- **WHAT THE TASK ASKS**
Tally the lines of the listing below in which the string "agent" occurs, and give the tally alone.

•••••

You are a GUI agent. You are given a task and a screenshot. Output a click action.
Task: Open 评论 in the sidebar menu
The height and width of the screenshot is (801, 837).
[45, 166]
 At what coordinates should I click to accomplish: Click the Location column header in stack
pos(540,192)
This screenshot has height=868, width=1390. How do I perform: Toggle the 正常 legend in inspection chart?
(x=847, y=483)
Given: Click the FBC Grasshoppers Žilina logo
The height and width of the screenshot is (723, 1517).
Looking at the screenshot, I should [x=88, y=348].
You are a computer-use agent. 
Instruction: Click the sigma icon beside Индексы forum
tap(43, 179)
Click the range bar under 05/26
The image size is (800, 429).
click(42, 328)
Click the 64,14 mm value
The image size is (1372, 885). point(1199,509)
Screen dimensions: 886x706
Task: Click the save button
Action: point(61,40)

•••••

- **RESULT**
2